ACTIVITY:
Start to finish, copy the data exactly.

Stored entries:
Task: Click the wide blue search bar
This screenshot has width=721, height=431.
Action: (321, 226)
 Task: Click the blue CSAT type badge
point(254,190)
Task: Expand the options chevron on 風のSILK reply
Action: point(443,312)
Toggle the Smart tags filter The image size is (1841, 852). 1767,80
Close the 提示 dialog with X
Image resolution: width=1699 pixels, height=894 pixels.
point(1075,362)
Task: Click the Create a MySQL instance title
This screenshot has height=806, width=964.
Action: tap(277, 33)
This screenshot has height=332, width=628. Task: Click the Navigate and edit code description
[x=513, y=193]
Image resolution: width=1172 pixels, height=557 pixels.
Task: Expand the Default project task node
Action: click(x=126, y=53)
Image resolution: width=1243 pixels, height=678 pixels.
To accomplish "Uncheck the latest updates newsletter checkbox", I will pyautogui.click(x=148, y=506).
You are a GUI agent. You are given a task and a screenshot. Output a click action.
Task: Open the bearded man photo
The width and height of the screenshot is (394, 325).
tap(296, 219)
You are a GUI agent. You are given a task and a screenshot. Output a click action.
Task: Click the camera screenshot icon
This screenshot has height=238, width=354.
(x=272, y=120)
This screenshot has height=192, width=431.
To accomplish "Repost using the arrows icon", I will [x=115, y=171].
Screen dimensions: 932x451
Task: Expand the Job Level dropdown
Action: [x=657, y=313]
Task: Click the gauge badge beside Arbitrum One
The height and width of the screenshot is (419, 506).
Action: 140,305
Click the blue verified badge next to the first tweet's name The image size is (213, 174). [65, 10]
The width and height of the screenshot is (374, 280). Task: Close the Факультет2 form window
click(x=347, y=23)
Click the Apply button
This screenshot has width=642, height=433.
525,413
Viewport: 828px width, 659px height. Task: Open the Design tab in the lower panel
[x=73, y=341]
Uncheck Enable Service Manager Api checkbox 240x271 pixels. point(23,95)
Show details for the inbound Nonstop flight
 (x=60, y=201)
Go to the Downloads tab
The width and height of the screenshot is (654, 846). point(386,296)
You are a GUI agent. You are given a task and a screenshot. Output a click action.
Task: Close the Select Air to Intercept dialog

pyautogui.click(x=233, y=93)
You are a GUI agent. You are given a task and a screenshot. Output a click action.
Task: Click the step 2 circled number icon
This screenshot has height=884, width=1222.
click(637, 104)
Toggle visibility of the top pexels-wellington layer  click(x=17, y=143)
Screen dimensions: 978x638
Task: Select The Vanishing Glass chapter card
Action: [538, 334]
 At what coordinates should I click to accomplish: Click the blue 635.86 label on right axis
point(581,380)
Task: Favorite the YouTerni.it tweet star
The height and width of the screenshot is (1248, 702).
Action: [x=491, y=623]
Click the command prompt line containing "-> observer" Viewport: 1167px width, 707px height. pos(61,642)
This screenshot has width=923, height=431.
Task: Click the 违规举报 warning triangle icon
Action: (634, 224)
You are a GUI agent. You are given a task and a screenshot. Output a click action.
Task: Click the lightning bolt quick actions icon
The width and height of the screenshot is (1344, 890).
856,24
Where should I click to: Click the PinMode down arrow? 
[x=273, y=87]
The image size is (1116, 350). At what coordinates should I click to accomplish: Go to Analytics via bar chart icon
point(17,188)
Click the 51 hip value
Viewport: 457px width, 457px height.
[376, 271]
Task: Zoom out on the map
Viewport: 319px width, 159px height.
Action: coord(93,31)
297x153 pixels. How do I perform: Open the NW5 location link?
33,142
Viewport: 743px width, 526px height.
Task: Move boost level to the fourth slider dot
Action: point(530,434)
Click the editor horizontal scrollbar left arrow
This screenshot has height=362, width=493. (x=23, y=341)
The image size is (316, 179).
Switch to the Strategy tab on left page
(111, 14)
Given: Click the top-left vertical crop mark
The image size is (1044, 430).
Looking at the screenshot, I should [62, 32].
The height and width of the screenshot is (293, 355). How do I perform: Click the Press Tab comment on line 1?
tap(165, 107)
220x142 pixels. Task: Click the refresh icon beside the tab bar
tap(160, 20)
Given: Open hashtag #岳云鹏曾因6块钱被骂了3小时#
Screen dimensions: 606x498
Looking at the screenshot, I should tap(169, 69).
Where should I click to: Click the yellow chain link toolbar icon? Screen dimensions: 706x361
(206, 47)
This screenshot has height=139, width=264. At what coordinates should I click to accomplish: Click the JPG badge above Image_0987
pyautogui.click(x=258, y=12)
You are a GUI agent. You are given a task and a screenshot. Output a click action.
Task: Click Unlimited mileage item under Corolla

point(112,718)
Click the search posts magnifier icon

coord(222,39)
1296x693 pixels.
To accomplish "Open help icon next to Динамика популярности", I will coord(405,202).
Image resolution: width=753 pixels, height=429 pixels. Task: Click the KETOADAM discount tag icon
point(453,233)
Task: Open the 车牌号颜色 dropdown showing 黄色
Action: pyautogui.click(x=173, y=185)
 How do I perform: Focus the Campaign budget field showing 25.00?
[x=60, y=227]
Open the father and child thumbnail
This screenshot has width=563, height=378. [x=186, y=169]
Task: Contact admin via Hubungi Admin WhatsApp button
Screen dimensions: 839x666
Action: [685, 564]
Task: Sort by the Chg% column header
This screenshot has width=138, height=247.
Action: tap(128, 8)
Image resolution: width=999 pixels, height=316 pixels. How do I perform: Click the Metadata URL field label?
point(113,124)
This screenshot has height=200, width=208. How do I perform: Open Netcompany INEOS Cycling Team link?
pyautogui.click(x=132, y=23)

SOLVED EXERCISE:
Task: Click the wide blue search bar
This screenshot has width=721, height=431.
Action: (321, 226)
 Task: Click the blue CSAT type badge
point(254,190)
Task: Expand the options chevron on 風のSILK reply
Action: point(443,312)
Toggle the Smart tags filter The image size is (1841, 852). 1767,80
Close the 提示 dialog with X
Image resolution: width=1699 pixels, height=894 pixels.
point(1075,362)
Task: Click the Create a MySQL instance title
This screenshot has height=806, width=964.
Action: tap(277, 33)
This screenshot has height=332, width=628. Task: Click the Navigate and edit code description
[x=513, y=193]
Image resolution: width=1172 pixels, height=557 pixels.
Task: Expand the Default project task node
Action: click(x=126, y=53)
Image resolution: width=1243 pixels, height=678 pixels.
To accomplish "Uncheck the latest updates newsletter checkbox", I will pyautogui.click(x=148, y=506).
You are a GUI agent. You are given a task and a screenshot. Output a click action.
Task: Open the bearded man photo
The width and height of the screenshot is (394, 325).
tap(296, 219)
You are a GUI agent. You are given a task and a screenshot. Output a click action.
Task: Click the camera screenshot icon
This screenshot has height=238, width=354.
(x=272, y=120)
This screenshot has height=192, width=431.
To accomplish "Repost using the arrows icon", I will [x=115, y=171].
Screen dimensions: 932x451
Task: Expand the Job Level dropdown
Action: [x=657, y=313]
Task: Click the gauge badge beside Arbitrum One
The height and width of the screenshot is (419, 506).
Action: 140,305
Click the blue verified badge next to the first tweet's name The image size is (213, 174). [65, 10]
The width and height of the screenshot is (374, 280). Task: Close the Факультет2 form window
click(x=347, y=23)
Click the Apply button
This screenshot has width=642, height=433.
525,413
Viewport: 828px width, 659px height. Task: Open the Design tab in the lower panel
[x=73, y=341]
Uncheck Enable Service Manager Api checkbox 240x271 pixels. point(23,95)
Show details for the inbound Nonstop flight
 (x=60, y=201)
Go to the Downloads tab
The width and height of the screenshot is (654, 846). point(386,296)
You are a GUI agent. You are given a task and a screenshot. Output a click action.
Task: Close the Select Air to Intercept dialog

pyautogui.click(x=233, y=93)
You are a GUI agent. You are given a task and a screenshot. Output a click action.
Task: Click the step 2 circled number icon
This screenshot has height=884, width=1222.
click(637, 104)
Toggle visibility of the top pexels-wellington layer  click(x=17, y=143)
Screen dimensions: 978x638
Task: Select The Vanishing Glass chapter card
Action: [538, 334]
 At what coordinates should I click to accomplish: Click the blue 635.86 label on right axis
point(581,380)
Task: Favorite the YouTerni.it tweet star
The height and width of the screenshot is (1248, 702).
Action: [x=491, y=623]
Click the command prompt line containing "-> observer" Viewport: 1167px width, 707px height. pos(61,642)
This screenshot has width=923, height=431.
Task: Click the 违规举报 warning triangle icon
Action: (634, 224)
You are a GUI agent. You are given a task and a screenshot. Output a click action.
Task: Click the lightning bolt quick actions icon
The width and height of the screenshot is (1344, 890).
856,24
Where should I click to: Click the PinMode down arrow? 
[x=273, y=87]
The image size is (1116, 350). At what coordinates should I click to accomplish: Go to Analytics via bar chart icon
point(17,188)
Click the 51 hip value
Viewport: 457px width, 457px height.
[376, 271]
Task: Zoom out on the map
Viewport: 319px width, 159px height.
Action: coord(93,31)
297x153 pixels. How do I perform: Open the NW5 location link?
33,142
Viewport: 743px width, 526px height.
Task: Move boost level to the fourth slider dot
Action: point(530,434)
Click the editor horizontal scrollbar left arrow
This screenshot has height=362, width=493. (x=23, y=341)
The image size is (316, 179).
Switch to the Strategy tab on left page
(111, 14)
Given: Click the top-left vertical crop mark
The image size is (1044, 430).
Looking at the screenshot, I should [62, 32].
The height and width of the screenshot is (293, 355). How do I perform: Click the Press Tab comment on line 1?
tap(165, 107)
220x142 pixels. Task: Click the refresh icon beside the tab bar
tap(160, 20)
Given: Open hashtag #岳云鹏曾因6块钱被骂了3小时#
Screen dimensions: 606x498
Looking at the screenshot, I should tap(169, 69).
Where should I click to: Click the yellow chain link toolbar icon? Screen dimensions: 706x361
(206, 47)
This screenshot has height=139, width=264. At what coordinates should I click to accomplish: Click the JPG badge above Image_0987
pyautogui.click(x=258, y=12)
You are a GUI agent. You are given a task and a screenshot. Output a click action.
Task: Click Unlimited mileage item under Corolla

point(112,718)
Click the search posts magnifier icon

coord(222,39)
1296x693 pixels.
To accomplish "Open help icon next to Динамика популярности", I will coord(405,202).
Image resolution: width=753 pixels, height=429 pixels. Task: Click the KETOADAM discount tag icon
point(453,233)
Task: Open the 车牌号颜色 dropdown showing 黄色
Action: pyautogui.click(x=173, y=185)
 How do I perform: Focus the Campaign budget field showing 25.00?
[x=60, y=227]
Open the father and child thumbnail
This screenshot has width=563, height=378. [x=186, y=169]
Task: Contact admin via Hubungi Admin WhatsApp button
Screen dimensions: 839x666
Action: [685, 564]
Task: Sort by the Chg% column header
This screenshot has width=138, height=247.
Action: tap(128, 8)
Image resolution: width=999 pixels, height=316 pixels. How do I perform: Click the Metadata URL field label?
point(113,124)
This screenshot has height=200, width=208. How do I perform: Open Netcompany INEOS Cycling Team link?
pyautogui.click(x=132, y=23)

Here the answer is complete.